Allan Dias

Personal information
- Full name: Allan Monteiro Dias
- Date of birth: October 19, 1988 (age 36)
- Place of birth: Rio de Janeiro, Brazil
- Height: 1.87 m (6 ft 1+1⁄2 in)
- Position(s): Attacking midfielder

Team information
- Current team: Athletic

Youth career
- São Paulo

Senior career*
- Years: Team / Apps / (Gls)
- 2007–2011: São Paulo / 1 / (0)
- 2008: → Toledo (loan) / 0 / (0)
- 2009: → Volta Redonda (loan) / 2 / (1)
- 2009: → Ituano (loan) / 0 / (0)
- 2010: → Guaratinguetá (loan) / 28 / (5)
- 2010–2011: → Santo André (loan) / 20 / (4)
- 2011–2013: São Caetano / 14 / (3)
- 2013: → Red Bull Brasil (loan) / 16 / (7)
- 2013: Guaratinguetá / 18 / (2)
- 2014: Red Bull Brasil / 17 / (3)
- 2014: Portuguesa / 22 / (4)
- 2015: Red Bull Brasil / 10 / (0)
- 2015: Guarani / 12 / (2)
- 2016: Botafogo-SP / 9 / (2)
- 2016: Remo / 11 / (2)
- 2017: URT / 14 / (4)
- 2017: Tombense / 13 / (0)
- 2018: Botafogo-PB / 31 / (4)
- 2018: Joinville / 0 / (0)
- 2019: Santa Cruz / 28 / (4)
- 2020: Coimbra / 25 / (12)
- 2020–2021: São Bernardo / 7 / (3)
- 2021: São Bento / 10 / (1)
- 2021: Manaus / 10 / (1)
- 2021–2023: ABC / 25 / (12)
- 2023–: Athletic / 2 / (1)

= Allan Dias (Brazilian footballer) =

Brazilian footballer (born 1988)

Allan Monteiro Dias (born 19 October 1988) is a Brazilian professional footballer who plays for Athletic as an attacking midfielder.

==Club career==
Born in Rio de Janeiro, Allan Dias graduated in São Paulo FC's youth setup, appearing on the bench in a 2–0 home success against Figueirense on 28 June 2007. However, after failing to make a first-team appearance for Tricolor, he was subsequently loaned to Toledo Colônia Work, Volta Redonda, Ituano, Guaratinguetá and Santo André, respectively.

In April 2011 Allan Dias joined São Caetano. However, after being sparingly used at Azulão, he moved to Red Bull Brasil on loan in February 2013; after scoring seven times in only 16 matches, Allan Dias joined Guaratinguetá.

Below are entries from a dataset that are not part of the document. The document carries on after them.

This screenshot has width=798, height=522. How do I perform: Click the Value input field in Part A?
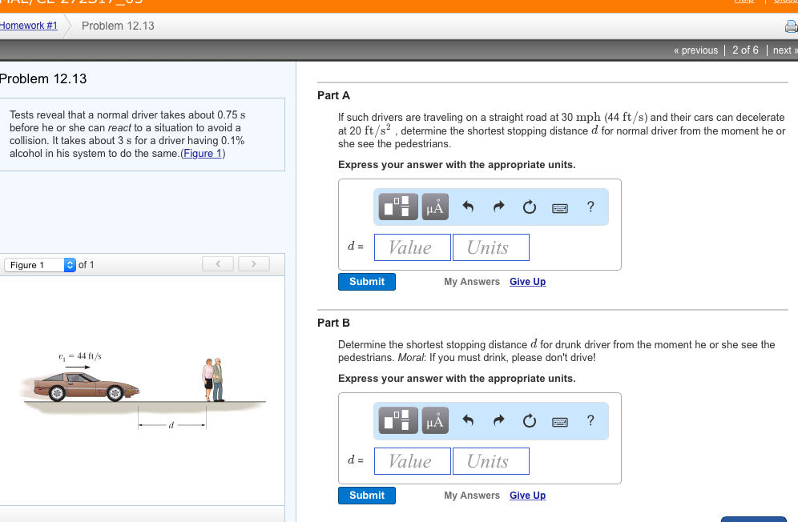[412, 247]
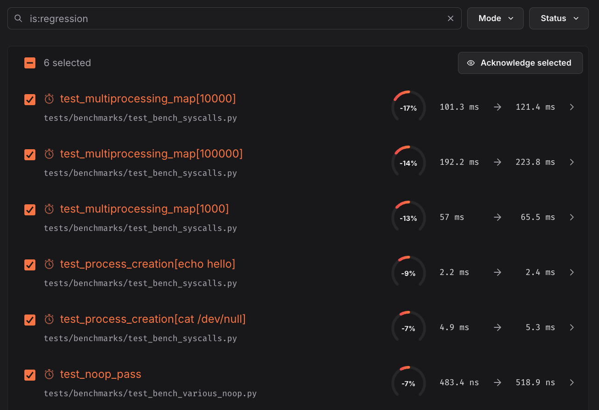
Task: Click the Acknowledge selected button
Action: [520, 62]
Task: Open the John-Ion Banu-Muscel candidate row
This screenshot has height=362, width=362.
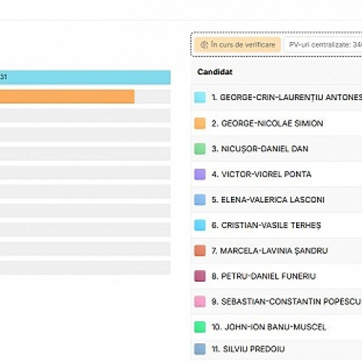Action: [277, 327]
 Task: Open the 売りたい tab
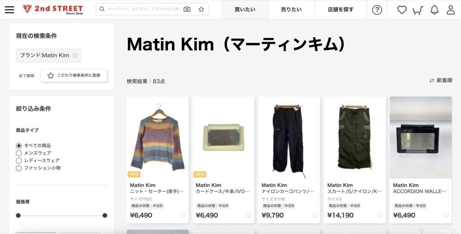pos(291,9)
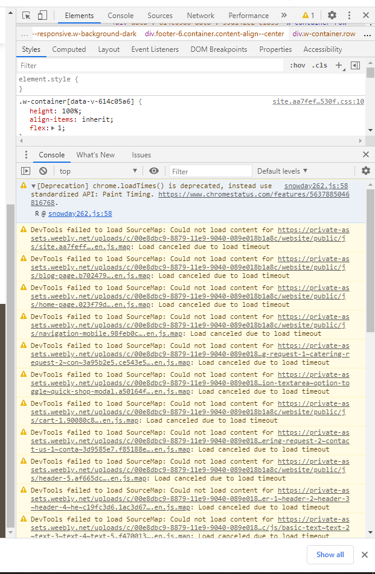
Task: Toggle the .cls element classes panel
Action: click(x=319, y=65)
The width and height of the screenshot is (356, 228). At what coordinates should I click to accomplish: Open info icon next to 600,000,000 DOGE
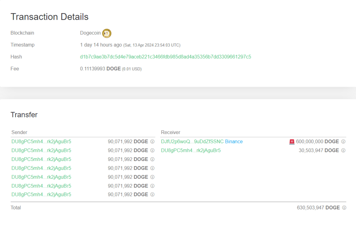[344, 141]
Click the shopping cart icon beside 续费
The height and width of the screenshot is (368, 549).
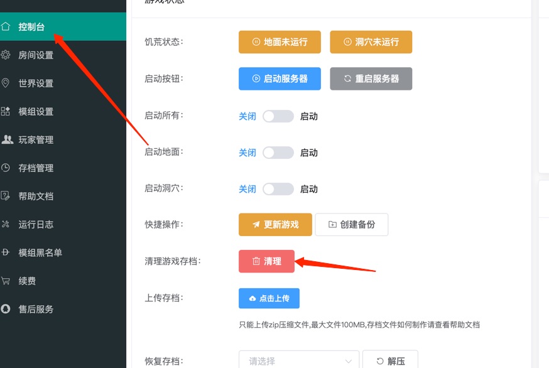[6, 281]

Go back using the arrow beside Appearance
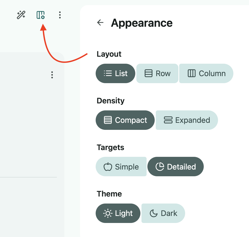[100, 22]
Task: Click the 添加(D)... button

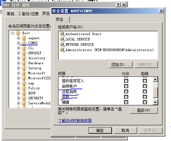Action: (x=121, y=65)
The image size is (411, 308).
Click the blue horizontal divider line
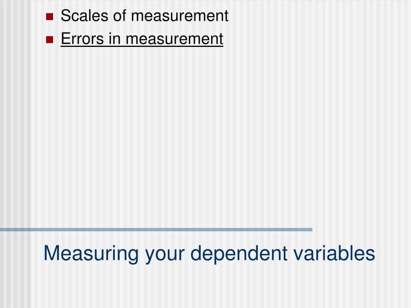pos(156,230)
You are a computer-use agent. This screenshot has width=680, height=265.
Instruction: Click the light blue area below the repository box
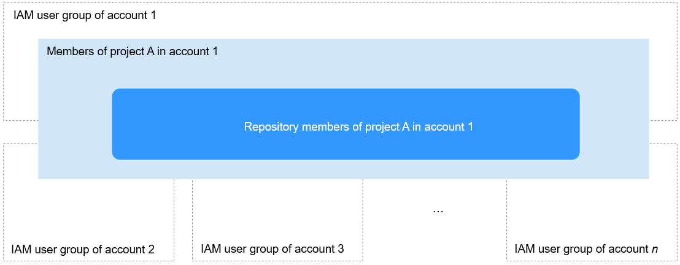coord(344,169)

On 10 January 2014 Allan Dias returned to Red Bull Brasil, this time in a permanent deal. After achieving promotion with the club, he moved to Portuguesa on 24 April.

On 4 November Allan Dias rescinded with Lusa, and returned to RB Brasil eight days later.